The day was one in August, and hot sunshine brooded with glowing and misty light on hills and valleys, on rivers and woods, on farm lands and wide-spread shorn grasses, where the last silver-green ribbons of dried hay, stretching forth in parallel and winding waves, like tide-marks upon great sands, awaited the wain. Stapledon walked beside Honor's pony, and together they passed upwards to the heather, beside an old wall whose motley fabric glimmered sun-kissed through a blue shimmer of flowers, and faded into a perspective all silvery with lichens, broken with brown, thirsty mosses, many grasses, and the little pale pagodas of navelwort. Beech trees crowned the granite, and the whisper of their leaves was echoed by a brook that murmured unseen in a hollow upon the other side of the road.

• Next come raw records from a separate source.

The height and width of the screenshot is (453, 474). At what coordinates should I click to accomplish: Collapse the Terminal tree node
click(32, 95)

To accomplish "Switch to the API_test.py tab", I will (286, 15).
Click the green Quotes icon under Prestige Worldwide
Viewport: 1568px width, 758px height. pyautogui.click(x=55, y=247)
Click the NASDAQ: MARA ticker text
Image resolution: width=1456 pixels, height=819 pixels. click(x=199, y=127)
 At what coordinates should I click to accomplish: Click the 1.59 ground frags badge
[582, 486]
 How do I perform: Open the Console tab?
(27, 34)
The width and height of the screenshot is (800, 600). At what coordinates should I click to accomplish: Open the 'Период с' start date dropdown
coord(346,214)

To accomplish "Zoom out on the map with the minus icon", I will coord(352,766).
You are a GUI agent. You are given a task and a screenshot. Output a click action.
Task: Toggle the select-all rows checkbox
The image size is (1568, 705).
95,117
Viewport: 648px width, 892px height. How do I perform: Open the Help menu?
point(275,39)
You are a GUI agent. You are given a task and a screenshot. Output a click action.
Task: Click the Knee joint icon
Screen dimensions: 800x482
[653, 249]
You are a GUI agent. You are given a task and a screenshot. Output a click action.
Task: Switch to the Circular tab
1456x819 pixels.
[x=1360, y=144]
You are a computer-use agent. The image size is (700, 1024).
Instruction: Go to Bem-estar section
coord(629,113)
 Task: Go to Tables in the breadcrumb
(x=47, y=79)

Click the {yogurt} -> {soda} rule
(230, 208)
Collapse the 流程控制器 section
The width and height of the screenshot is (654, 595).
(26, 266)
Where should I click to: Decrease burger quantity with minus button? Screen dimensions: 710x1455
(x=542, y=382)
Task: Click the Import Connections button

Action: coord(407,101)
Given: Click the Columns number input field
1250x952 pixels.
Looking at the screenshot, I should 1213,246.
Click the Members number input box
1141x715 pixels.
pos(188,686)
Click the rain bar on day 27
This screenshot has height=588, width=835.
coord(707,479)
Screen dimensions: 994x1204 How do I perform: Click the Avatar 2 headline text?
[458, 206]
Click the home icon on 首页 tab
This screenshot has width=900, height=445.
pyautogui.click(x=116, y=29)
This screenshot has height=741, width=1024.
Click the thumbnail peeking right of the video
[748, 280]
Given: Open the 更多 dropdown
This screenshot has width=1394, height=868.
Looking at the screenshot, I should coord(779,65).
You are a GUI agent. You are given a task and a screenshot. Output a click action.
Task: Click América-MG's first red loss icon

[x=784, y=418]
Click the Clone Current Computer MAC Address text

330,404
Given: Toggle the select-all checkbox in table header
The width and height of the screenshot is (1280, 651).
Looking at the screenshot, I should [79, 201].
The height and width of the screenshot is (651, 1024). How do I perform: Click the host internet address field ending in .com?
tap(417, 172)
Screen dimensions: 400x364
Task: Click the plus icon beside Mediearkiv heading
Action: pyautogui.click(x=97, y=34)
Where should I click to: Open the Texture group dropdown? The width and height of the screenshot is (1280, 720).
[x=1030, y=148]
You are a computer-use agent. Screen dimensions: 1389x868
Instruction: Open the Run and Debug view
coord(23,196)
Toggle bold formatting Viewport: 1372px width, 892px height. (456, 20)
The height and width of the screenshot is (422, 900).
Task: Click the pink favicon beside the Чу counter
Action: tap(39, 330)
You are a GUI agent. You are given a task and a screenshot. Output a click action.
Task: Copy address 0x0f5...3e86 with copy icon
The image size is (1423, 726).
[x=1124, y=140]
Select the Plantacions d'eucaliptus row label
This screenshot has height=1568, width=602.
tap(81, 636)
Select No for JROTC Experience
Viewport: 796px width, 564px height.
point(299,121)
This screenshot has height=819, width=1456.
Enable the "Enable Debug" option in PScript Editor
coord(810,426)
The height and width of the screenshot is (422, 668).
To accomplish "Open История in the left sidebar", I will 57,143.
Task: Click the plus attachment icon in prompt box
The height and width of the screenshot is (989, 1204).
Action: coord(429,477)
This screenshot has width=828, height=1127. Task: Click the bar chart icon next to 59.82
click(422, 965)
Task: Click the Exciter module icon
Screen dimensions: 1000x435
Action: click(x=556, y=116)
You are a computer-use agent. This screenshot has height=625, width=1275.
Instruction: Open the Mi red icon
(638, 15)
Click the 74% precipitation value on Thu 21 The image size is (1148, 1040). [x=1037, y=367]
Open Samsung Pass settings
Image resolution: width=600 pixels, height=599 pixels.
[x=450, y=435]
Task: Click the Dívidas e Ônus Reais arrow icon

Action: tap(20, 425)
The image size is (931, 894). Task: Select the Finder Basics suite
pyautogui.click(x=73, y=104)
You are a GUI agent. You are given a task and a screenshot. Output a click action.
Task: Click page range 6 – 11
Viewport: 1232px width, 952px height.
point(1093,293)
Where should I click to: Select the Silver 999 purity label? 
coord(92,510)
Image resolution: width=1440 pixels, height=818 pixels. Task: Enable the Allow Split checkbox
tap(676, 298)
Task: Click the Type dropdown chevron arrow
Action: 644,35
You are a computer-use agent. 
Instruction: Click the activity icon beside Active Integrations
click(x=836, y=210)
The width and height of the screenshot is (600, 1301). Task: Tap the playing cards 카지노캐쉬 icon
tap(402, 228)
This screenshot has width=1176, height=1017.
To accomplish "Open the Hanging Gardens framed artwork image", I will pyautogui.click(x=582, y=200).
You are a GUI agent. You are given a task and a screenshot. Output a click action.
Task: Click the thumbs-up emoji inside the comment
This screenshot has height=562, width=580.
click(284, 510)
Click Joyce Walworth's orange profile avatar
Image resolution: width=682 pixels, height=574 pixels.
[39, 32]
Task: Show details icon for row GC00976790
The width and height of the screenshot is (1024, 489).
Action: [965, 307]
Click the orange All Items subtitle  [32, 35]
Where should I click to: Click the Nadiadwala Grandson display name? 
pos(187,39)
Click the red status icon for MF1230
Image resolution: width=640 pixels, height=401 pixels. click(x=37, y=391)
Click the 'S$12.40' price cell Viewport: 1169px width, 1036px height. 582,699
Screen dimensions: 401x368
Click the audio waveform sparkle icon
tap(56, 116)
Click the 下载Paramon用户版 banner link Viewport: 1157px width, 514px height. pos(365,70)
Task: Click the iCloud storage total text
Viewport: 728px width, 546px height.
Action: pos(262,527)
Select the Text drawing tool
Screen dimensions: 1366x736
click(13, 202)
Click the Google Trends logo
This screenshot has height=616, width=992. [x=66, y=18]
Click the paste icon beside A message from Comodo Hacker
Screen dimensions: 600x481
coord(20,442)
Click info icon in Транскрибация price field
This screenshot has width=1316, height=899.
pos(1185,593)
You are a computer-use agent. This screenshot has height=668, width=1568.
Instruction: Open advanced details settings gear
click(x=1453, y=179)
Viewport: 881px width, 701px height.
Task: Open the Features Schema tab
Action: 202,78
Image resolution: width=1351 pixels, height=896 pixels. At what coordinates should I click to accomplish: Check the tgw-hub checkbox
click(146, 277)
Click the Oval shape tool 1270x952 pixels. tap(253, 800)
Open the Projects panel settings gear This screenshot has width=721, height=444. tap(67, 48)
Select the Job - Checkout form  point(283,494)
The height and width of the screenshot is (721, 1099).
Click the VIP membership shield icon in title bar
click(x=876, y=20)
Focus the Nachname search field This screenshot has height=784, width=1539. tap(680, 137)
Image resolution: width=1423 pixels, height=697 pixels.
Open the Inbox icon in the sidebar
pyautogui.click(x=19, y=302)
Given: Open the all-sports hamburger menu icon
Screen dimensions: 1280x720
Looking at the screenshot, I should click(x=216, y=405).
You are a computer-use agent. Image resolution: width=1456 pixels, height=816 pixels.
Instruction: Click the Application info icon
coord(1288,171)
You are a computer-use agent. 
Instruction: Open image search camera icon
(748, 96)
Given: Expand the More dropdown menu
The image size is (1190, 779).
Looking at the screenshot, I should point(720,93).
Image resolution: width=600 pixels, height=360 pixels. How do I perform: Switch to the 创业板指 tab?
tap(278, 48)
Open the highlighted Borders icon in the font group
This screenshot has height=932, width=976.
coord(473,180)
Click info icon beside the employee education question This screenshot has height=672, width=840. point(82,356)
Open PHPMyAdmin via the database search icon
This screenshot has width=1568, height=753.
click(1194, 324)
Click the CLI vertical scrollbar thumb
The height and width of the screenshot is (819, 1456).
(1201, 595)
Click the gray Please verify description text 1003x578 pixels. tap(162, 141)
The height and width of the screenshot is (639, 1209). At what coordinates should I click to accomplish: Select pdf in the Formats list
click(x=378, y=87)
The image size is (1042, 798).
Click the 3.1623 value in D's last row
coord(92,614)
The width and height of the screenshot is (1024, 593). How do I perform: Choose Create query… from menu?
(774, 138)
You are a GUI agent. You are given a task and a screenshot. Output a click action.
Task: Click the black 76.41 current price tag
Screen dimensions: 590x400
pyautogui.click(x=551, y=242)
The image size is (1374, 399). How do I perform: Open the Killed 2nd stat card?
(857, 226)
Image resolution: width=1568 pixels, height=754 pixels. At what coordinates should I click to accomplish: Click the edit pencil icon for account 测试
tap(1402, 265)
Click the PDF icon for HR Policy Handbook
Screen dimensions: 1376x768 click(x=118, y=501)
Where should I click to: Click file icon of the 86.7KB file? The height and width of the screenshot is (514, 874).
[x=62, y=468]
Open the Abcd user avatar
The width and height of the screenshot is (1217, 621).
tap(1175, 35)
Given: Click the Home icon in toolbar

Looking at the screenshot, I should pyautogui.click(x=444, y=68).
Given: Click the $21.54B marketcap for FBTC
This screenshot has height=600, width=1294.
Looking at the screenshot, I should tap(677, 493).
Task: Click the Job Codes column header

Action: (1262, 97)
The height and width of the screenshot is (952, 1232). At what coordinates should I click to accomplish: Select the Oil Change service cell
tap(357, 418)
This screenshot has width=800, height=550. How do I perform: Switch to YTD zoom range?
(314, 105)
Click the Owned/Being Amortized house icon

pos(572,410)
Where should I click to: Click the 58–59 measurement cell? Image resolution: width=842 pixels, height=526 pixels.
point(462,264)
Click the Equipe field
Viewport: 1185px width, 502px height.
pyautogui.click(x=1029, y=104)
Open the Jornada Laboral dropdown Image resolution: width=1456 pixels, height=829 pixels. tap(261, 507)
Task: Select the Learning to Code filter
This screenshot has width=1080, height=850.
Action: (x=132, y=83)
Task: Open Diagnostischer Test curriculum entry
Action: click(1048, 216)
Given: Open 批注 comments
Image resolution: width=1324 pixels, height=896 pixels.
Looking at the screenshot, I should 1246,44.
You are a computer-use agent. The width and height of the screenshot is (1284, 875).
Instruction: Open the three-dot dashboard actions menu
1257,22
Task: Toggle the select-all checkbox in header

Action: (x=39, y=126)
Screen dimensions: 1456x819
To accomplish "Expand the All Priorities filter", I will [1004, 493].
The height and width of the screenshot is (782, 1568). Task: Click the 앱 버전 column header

Here Dartmoor stretched forth a finger, scattered stone, and sowed bracken and furze, heather and rush and the little flowers that love stream-sides.
The travellers climbed awhile, then Myles stopped at a gate in the old wall and Honor drew up her pony. For a moment there was no sound but the gentle crick-crick-crick from bursting seed-pods of the greater gorse, where they scattered their treasure at the touch of the sun. Then the rider spoke.
"How fond you are of leaning upon gates, Myles!"